● **REQUIRED WORK**
Leave out all pictures and retype exactly the lines from the one with "What is the" through the last line of the material.
━━━━━━━━━━━━━━━━
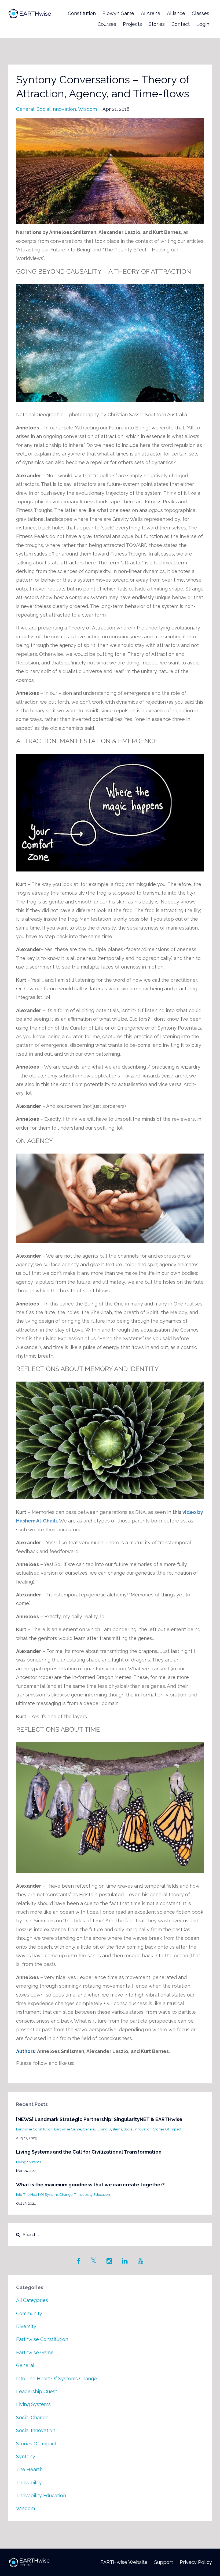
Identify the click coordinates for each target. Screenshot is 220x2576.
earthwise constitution (34, 2129)
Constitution (82, 13)
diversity (26, 2326)
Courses (107, 24)
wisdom (87, 109)
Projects (132, 24)
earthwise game (67, 2129)
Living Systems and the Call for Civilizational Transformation (89, 2152)
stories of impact (167, 2129)
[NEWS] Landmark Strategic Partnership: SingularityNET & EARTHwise (99, 2119)
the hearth (29, 2469)
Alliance (176, 13)
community (29, 2313)
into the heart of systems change (44, 2194)
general (25, 109)
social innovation (56, 109)
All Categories (32, 2300)
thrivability (29, 2482)
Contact (180, 24)
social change (32, 2417)
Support (163, 2562)
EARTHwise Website (124, 2562)
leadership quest (36, 2391)
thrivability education (92, 2194)
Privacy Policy (196, 2562)
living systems (109, 2129)
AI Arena (150, 13)
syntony (25, 2456)
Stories (157, 24)
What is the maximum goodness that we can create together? (90, 2184)
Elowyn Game (118, 13)
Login (202, 24)
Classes (200, 13)
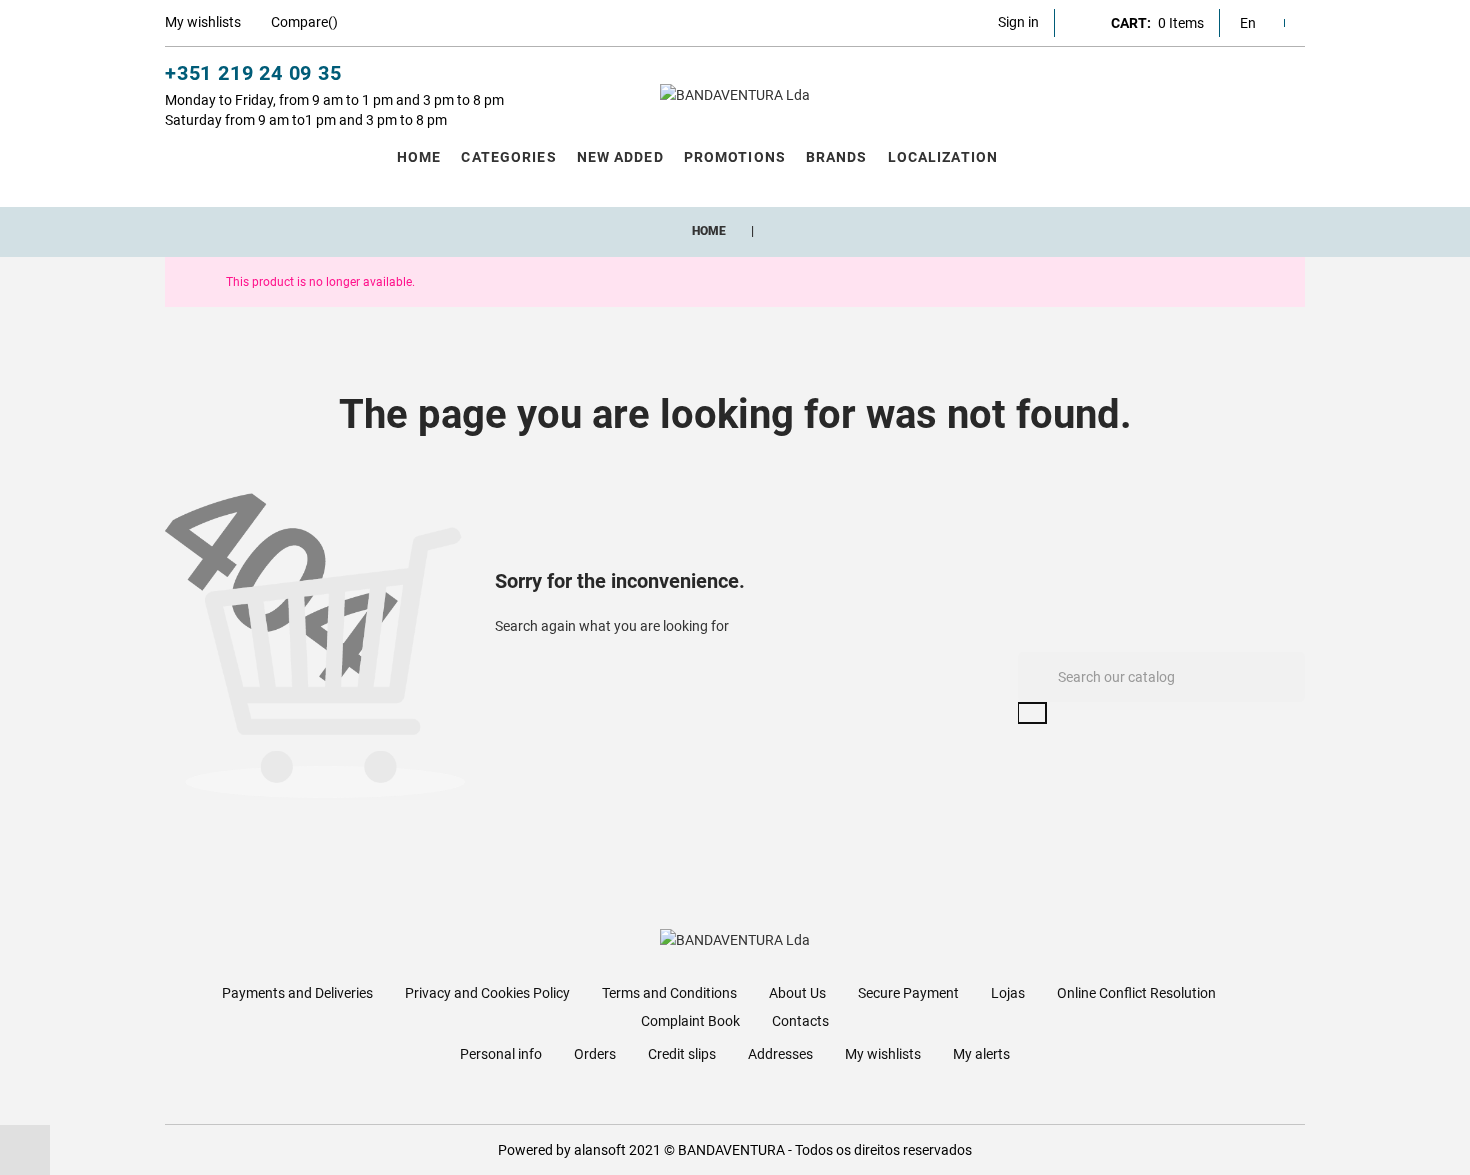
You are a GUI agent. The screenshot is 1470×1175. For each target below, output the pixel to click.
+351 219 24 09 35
━━━━━━━━━━━━━━━━
● **REPLY**
What is the maximum goodness that we can create together? (90, 2184)
Elowyn Game (118, 13)
Login (202, 24)
Classes (200, 13)
You are a GUI agent. The screenshot is 1470×1175. For each target below, output the pixel to click.
+351 219 24 09 35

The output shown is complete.